Vielleicht werden sie bald die Uhr nach ihnen stellen. Es ist Mitte November, und um 14.21 Uhr ist der Schatten bei Hausnummer 3 der Hannes-Meyer-Straße angekommen. Später wird er weiter gen Osten kriechen, über die Autobahn hinüber und hinein in die Siedlung. Zwei-, dreihundert Meter weiter südlich steht diese gigantische Sonnenuhr, ihre Erbauer nennen sie Highlight-Towers. Die beiden Doppeltürme hinterlassen im Viertel dahinter, in der halb fertigen Parkstadt Schwabing und in der Alten Heide, ihre Spuren. Licht und Schatten.

Die Highlight Towers in der Alten Heide (Foto: Foto: sueddeutsche.de)

Jenseits der A9 steht Alfred Retz in seinem Edeka-Laden, seit 33 Jahren ist das so. Ja, ja, die Türme. Der Mann im weißen Kittel lacht und spricht von seinen "zwei Seelen". Einerseits, sagt er, "schaut es nicht schön aus", das Hochhaus. Wenn man von Schwabing aus raus fährt - gräuslich! Kommt man aber von der anderen Richtung, "dann macht es schon was her." Und man dürfe ja nicht grundsätzlich gegen alles Neue sein.

Aber wie sie ausschauen ist für ihn gar nicht das Entscheidende. Es geht um seine Zukunft, und die wird von den gerade gewachsenen Zwillingen mitbestimmt. Nächstes Jahr wird Retz 58. Er wird wohl seinen Laden zusperren müssen.

Die Uhr steht jetzt auf Nummer 4 der Kohlrauschstraße. Halb vier. Wäre man oben, im 33. Stock, man würde die Berge bestaunen und nicht nach hinten schauen auf den Schatten, der in der Grüneckerstraße weit nach Norden reicht zu dieser Jahreszeit. 126 Meter Hochhaus machen an die 500 Meter Schatten.

Hier, denkt man, hat Kronawitters Anti-Turm-Truppe mindestens 99 Prozent Anhänger, alle werden sie dem Alt-Oberbürgermeister am Sonntag beim Bürgerentscheid ihre Stimme geben. "Nicht schön", hat Christina Zickler neulich gesagt, es war ein nasser, ekelhafter Tag, und die zwei Scheiben haben sich im grauen Himmel versteckt.

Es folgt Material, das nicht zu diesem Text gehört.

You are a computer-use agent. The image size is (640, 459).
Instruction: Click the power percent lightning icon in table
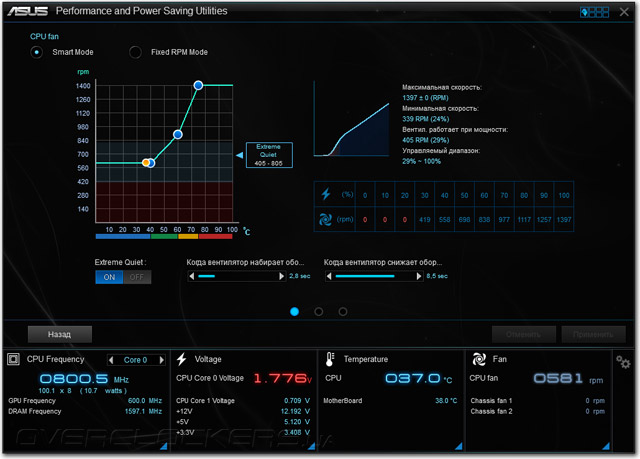325,194
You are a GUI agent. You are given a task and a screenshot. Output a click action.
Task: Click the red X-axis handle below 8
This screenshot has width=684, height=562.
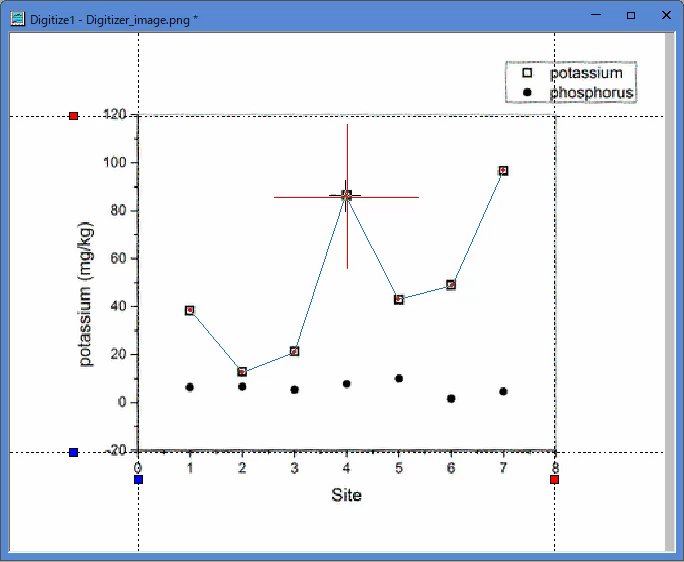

Nicht schön findet sie das Ding, das von der kleinen Grünanlage neben dem Schulhaus wirkt wie eine karierte Wand, 33 mal 52 gibt 1.716 Fenster.

Der Turm, sagt Frau Zickler, nehme einem Sicht und Licht. Zu Frankfurt passe das, sie muss es wissen, denn sie kommt von dort, aber doch nicht zu München. "Hässlich", sagt Frank Tanzer, 38. "Das Haus hat keine Form, keinen Stil." Und wieder ist Frankfurt die Bezugsgröße. "So was brauchen wir nicht in München. Auch wenn manche sagen, das ist provinziell. Aber das ist München." Wenn ringsrum lauter Hochhäuser stünden, meint Tanzer, - kein Problem. Aber im Viertel hat nun mal kein Haus mehr als zwei Etagen plus Dach.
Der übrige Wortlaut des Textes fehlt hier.